A reproducible benchmark for energy forecasting

3 hours ago 1

A clean, reproducible benchmark repo for energy consumption & generation forecasting (load, PV, wind), inspired by PatchTST but focused on energy datasets, baselines, and proper evaluation.


  1. Create environment: Create a conda environment named energybench with Python 3.11 and activate it.

  2. Install dependencies: Install all required packages from requirements.txt.

  3. Download dataset: Download a small subset of the ECL dataset using the download tool.

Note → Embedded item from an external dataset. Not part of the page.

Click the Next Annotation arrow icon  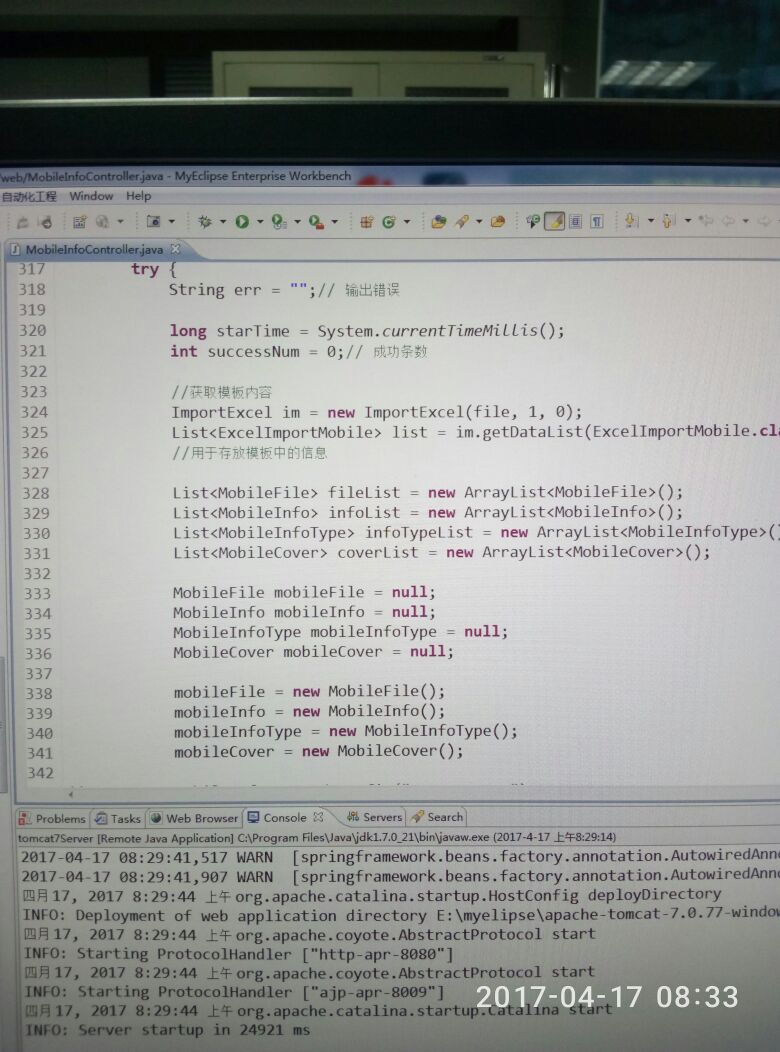tap(631, 221)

  4. Train model: Train a PatchTST baseline model on the ECL dataset with default hyperparameters.

  5. Evaluate and report: Evaluate the trained model and generate a leaderboard CSV file.


  • Energy-focused datasets with curated loaders + preprocessing.
  • Reproducible splits (time-based: train/val/test with rolling-origin).
  • Leakage-safe scaling (fit on train, apply on val/test).
  • Standard metrics: MAE, RMSE, MAPE, sMAPE, MASE (with seasonal naive), CRPS (probabilistic models).
  • Strong baselines: ARIMA/Prophet/XGBoost vs. SOTA deep (PatchTST, Autoformer, Informer).
  • Config-first (Hydra/OmegaConf) & experiment tracking (TensorBoard or MLflow optional).
  • CI sanity checks on tiny subsets for each dataset.

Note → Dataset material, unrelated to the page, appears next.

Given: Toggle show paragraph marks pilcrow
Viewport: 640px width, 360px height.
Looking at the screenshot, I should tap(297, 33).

📊 Datasets (built-in loaders)

  • ECL (Electricity Consumption Load) — hourly multi-series; common in Informer/PatchTST.
  • ElectricityLoadDiagrams20112014 — 15-min Portuguese clients (UCI).
  • ETT (ETTh1, ETTh2, ETTm1, ETTm2) — transformer station load/temps.
  • GEFCom2014-Solar/Wind — competition data for generation.
  • ISO (PJM hourly) — regional load; easy baseline.

Add-ons (optional): REFIT, UK-DALE, SMARD (DE RES) via converter scripts.


  • Fixed split (default):

    • Train: first 70% of timeline
    • Val: next 10%
    • Test: last 20%
  • Rolling-origin (recommended for papers): multiple forecast origins across test span.

  • Multi-horizon: report H ∈ {24, 48, 96, 168} with context L ∈ {96, 168, 336, 720}.

  • Seasonality-aware MASE: seasonal period = 24 (hourly), = 96 (15-min).


The repository supports multiple forecasting models, from classical baselines to state-of-the-art deep learning architectures.

PatchTST — Patch-based Transformer for time series forecasting. Use get_model('patchtst', ...) to initialize with parameters like d_in, out_len, d_model, n_heads, and n_layers. You can also load configuration from YAML files in configs/models/.

Autoformer — Decomposition Transformer with Auto-Correlation. Initialize using get_model('autoformer', ...) with parameters including d_in, out_len, d_model, n_heads, and e_layers.

Informer — Efficient Transformer for long sequence forecasting. Use get_model('informer', ...) to create an instance with similar parameters as Autoformer.

XGBoost — Gradient boosting for time series. Import XGBoostModel from models.classical.xgboost, configure with parameters like n_estimators and max_depth, then use fit() and predict() methods.

Prophet — Facebook's time series forecasting tool. Import ProphetModel from models.classical.prophet, initialize and configure, then fit on data and predict for a specified number of steps.

ARIMA — AutoRegressive Integrated Moving Average. Import ARIMAModel from models.classical.arima, configure with order parameters like (1, 1, 1), fit on data, and generate predictions.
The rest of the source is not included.